Overview

GordianKnot can be personalised to ensure differing securitySpaces. The personalisation is achieved via a SecurityPhrase which is processed via a set of digests to produce two 512-bit arrays (I and IV) which are then utilised in the various algorithms.

I is often split into 16 integers written as I1 through I16. Similarly IV is often split into 4 128-bit arrays written as IV1 through IV4

Sample

                /* Access factory using security phrase */
                final char[] mySecurityPhrase = ...
                final GordianFactory myBaseFactory = GordianGenerator.createFactory(mySecurityPhrase);

Generation

The personalisation algorithm is as follows.

  1. Initialise I and IV to all zeroes
  2. Create an array of all available digests that have an output length of 512-bits.
  3. Initialise all digests with a constant value followed by the security phrase
  4. Finish all digests, creating an array R of the hashResults and xor each of these hashes into I
  5. Loop for 2K iterations.
    1. Update each digest with ALL the elements of R
    2. Finish each digest, updating its hash in R and xor-ing into I
  6. Repeat above loop for 2K iterations, xor-ing results into IV instead of I.
    1. Update each digest with ALL the elements of R
    2. Finish each digest, updating its hash in R and xor-ing into I

Seeded Random

Several algorithms in GordianKnot require selection of various algorithms in a deterministic fashion based on a 4-byte seed S. This is performed by creating a 6-byte seed from the combination of the 4-byte seed and one of the In values, specific to the algorithm. This 6-byte seed in used to instantiate an instance of the deterministic Random class and algorithm selection is performed via this seeded Random instance.

Key Derivation

The key derivation algorithm that generates a key KA for an algorithm A from a secret S and vector V is as follows.

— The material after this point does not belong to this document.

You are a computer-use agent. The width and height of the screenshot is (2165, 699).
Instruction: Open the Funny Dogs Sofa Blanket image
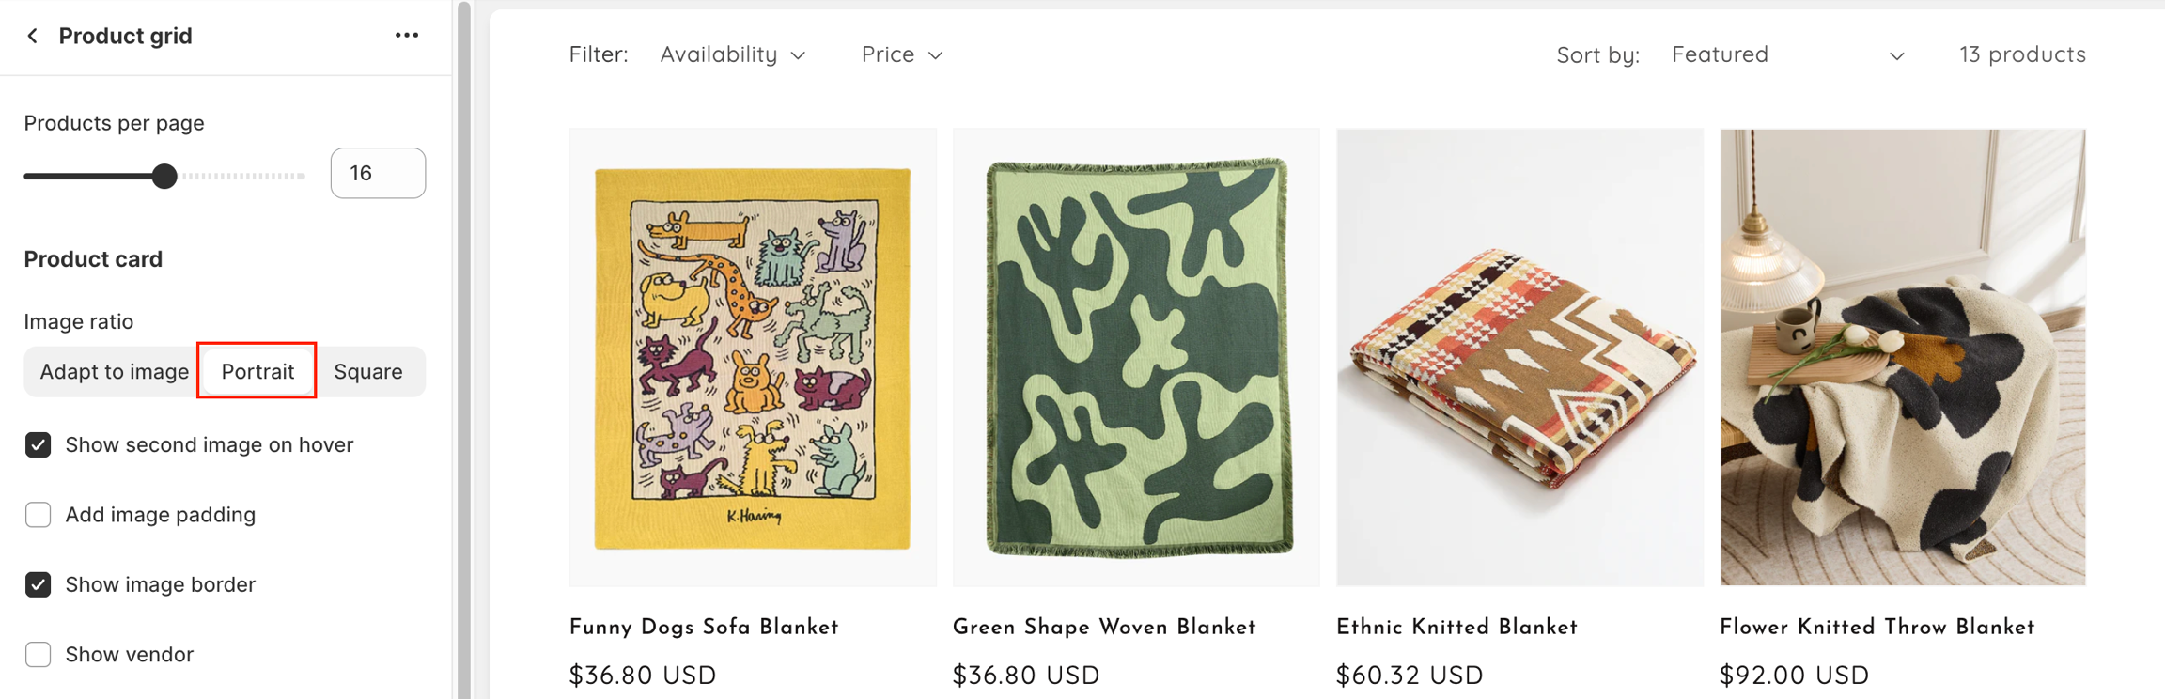[x=753, y=357]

  1. Obtain a seed X from the first 4 bytes of V and obtain a seeded random R using X and I1
  2. Obtain a set of two distinct HMACs HM and HA from the seededRandom R
  3. Initialise both HMac with a key of secret S
  4. Repeat the following loop until sufficient bits have been generated. Start with C = 0
    1. Initialise result to all zeros
    2. Update both Macs with I and IV
    3. Update both Macs with A, keyLength and C
    4. Set input DM and DA to V
    5. Loop for 16 iterations.
      1. Update HA with DA
      2. Calculate DA as the hash result of HA
      3. Update HM with DM and with DA
      4. Calculate DM as the hash result of HM
      5. Xor DM into the result
    6. Increment C and repeat if necessary.